# What you need to do
Show every line of the data below that contains the word "dropdown", copying each line in full.

# Records for the task
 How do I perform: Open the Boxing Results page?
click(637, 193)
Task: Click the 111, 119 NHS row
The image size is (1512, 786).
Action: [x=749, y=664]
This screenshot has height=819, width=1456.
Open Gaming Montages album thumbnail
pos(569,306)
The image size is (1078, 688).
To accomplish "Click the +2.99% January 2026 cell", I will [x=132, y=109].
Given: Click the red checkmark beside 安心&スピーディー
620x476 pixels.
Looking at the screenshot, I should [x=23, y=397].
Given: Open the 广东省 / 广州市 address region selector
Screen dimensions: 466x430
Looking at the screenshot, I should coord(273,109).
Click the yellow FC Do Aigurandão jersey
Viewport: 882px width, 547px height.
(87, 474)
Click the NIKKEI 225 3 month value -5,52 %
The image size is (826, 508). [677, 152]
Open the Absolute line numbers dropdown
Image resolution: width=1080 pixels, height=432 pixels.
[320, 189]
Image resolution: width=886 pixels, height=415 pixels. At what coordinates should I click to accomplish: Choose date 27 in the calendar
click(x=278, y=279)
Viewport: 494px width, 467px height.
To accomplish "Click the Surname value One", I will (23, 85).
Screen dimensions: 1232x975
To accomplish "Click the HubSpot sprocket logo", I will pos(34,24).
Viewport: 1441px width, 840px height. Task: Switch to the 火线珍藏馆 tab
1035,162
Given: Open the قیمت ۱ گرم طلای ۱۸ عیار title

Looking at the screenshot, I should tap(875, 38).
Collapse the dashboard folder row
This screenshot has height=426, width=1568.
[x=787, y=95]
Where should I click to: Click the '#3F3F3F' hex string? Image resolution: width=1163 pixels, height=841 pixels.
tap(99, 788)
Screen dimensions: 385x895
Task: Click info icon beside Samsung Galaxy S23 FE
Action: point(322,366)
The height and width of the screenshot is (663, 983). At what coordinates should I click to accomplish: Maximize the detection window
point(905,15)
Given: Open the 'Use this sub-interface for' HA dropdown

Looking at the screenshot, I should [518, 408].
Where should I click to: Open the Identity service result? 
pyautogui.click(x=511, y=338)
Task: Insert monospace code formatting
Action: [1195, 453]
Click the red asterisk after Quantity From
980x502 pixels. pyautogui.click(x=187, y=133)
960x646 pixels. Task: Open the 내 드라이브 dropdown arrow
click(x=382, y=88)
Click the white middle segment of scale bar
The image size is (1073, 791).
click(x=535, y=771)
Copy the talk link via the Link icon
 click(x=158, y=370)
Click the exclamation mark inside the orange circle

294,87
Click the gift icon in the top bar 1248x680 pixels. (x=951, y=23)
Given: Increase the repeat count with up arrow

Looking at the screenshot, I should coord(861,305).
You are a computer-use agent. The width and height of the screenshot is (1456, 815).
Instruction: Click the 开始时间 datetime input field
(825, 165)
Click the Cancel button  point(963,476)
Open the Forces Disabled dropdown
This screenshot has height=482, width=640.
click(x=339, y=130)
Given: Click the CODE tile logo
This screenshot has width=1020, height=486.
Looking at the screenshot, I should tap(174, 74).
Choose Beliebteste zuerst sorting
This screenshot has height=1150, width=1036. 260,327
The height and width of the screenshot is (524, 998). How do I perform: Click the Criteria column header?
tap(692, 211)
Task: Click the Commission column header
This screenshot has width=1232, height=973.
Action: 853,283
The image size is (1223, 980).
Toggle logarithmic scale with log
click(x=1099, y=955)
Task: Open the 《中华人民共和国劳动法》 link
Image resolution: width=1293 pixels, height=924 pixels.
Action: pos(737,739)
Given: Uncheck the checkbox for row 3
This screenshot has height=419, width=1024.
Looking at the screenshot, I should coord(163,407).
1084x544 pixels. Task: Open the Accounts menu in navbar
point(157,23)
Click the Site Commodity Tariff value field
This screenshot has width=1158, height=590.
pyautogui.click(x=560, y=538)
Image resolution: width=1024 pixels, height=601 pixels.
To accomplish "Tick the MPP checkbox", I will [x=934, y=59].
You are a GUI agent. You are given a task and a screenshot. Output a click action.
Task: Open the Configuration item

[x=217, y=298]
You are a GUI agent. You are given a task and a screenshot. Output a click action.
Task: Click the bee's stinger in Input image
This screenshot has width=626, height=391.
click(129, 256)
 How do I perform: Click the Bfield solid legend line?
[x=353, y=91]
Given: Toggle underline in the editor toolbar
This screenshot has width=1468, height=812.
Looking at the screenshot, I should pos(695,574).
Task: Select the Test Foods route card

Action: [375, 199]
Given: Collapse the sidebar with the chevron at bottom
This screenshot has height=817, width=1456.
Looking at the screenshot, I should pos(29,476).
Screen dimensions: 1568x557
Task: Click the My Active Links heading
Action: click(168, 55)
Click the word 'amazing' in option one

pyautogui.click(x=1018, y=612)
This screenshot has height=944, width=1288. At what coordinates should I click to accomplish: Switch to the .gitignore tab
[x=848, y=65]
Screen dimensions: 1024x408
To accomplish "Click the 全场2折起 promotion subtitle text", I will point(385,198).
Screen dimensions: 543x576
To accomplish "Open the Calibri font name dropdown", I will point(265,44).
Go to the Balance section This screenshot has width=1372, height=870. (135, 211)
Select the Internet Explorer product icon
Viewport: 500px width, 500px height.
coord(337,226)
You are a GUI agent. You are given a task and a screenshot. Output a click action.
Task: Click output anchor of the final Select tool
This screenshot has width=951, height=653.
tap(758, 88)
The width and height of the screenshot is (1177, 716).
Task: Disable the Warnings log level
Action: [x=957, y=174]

# Full solution
Open the Absolute line numbers dropdown
Given: Open the 'Use this sub-interface for' HA dropdown
960x646 pixels. Task: Open the 내 드라이브 dropdown arrow
Open the Forces Disabled dropdown
To accomplish "Open the Calibri font name dropdown", I will point(265,44).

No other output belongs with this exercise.